> **TEXT**
Taking Care: Ethical Caregiving in our Aging Society

TAKING CARE: ETHICAL CAREGIVING IN OUR AGING SOCIETY published by The President’s Council on Bioethics
Washington, D.C., September 2005
Preface
The President’s Council on Bioethics was created by President George W. Bush on November 28, 2001 to advise the President on bioethical issues related to advances in biomedical science and technology. Taking Care addresses the ethical challenges of caregiving in our rapidly aging society, with special attention to the care of people with dementia. The report purpose is to provide a humanly rich account of the caregiving dilemmas social, familial, and personal, and to offer some important ethical guidelines for the care of persons who can no longer care for themselves.

There is no question that we are on the threshold of a “mass geriatric society,” a society of more long-lived individuals than ever before in human history. For this great gift of longer and healthier life for ourselves and our loved ones we are, and should be, enormously grateful. No sensible person would wish to return us to a time, not that long ago, in which the diagnosis of uncontrolled diabetes meant certain death within a month or two, in which women commonly died giving birth, children often died of smallpox and polio, and nothing could be done for tuberculosis, syphilis, and other deadly infectious diseases. Old age today is, for the most part and for most people, much better than it used to be: millions of Americans are staying healthy and active well into their seventies and eighties, and some deep into their nineties. By historical standards, it is a wonderful time to be old.

At the same time, however, there are good reasons to be concerned about the human and moral shape that a mass geriatric society will take, especially if the “price” many people pay for the gift of added years of healthier life is a period of protracted debility, dementia, and dependence stacked up at the end before they eventually die. Such a reshaping of the lifecycle will create enormous challenges for nearly every family and for the entire society. The economic challenges facing Social Security, Medicare, and Medicaid are more or less well known. A looming crisis of long-term care for the incapacitated has received less attention, partly because we prefer to avert our gaze, largely because we lack an adequate human and ethical understanding of this issue.

> **QUESTIONS TO ANSWER**
a: Quote the preface on aging and caregiving between "There is no" and "time to be old.", inclusive.
b: According to the preface on aging and caregiving, on what date did President George W. Bush create the President's Council on Bioethics?

> **SUPPLIED MATERIAL**
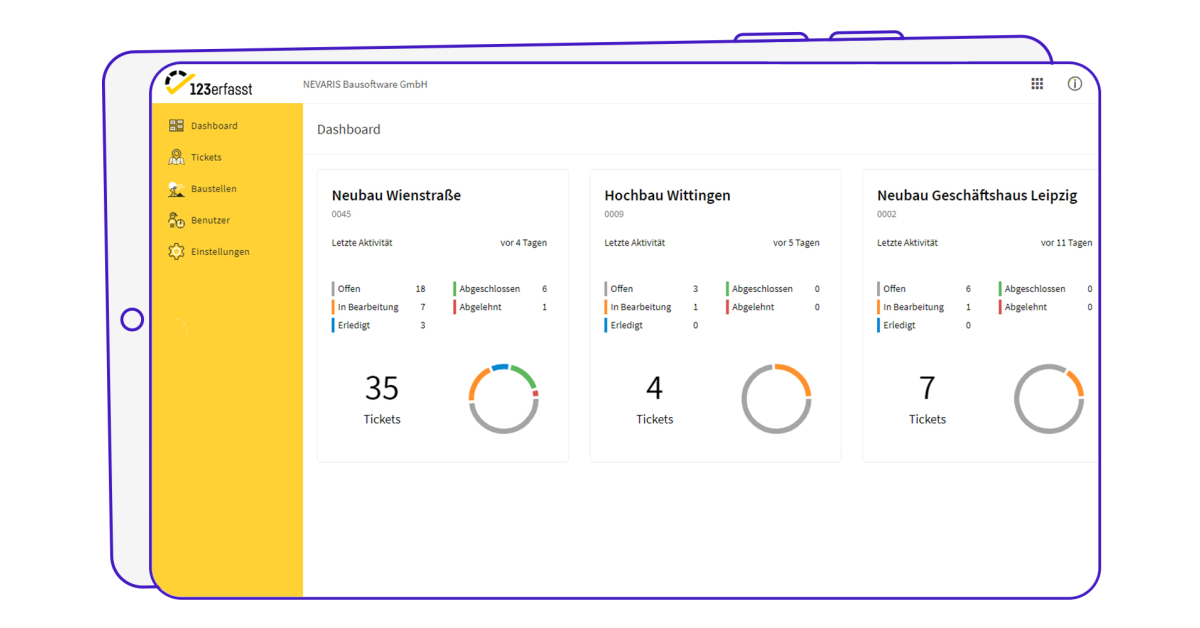Open the apps grid menu icon
This screenshot has height=628, width=1200.
[x=1037, y=84]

> **RESPONSES TO THE TASKS**
a:
There is no question that we are on the threshold of a “mass geriatric society,” a society of more long-lived individuals than ever before in human history. For this great gift of longer and healthier life for ourselves and our loved ones we are, and should be, enormously grateful. No sensible person would wish to return us to a time, not that long ago, in which the diagnosis of uncontrolled diabetes meant certain death within a month or two, in which women commonly died giving birth, children often died of smallpox and polio, and nothing could be done for tuberculosis, syphilis, and other deadly infectious diseases. Old age today is, for the most part and for most people, much better than it used to be: millions of Americans are staying healthy and active well into their seventies and eighties, and some deep into their nineties. By historical standards, it is a wonderful time to be old.

b: November 28, 2001.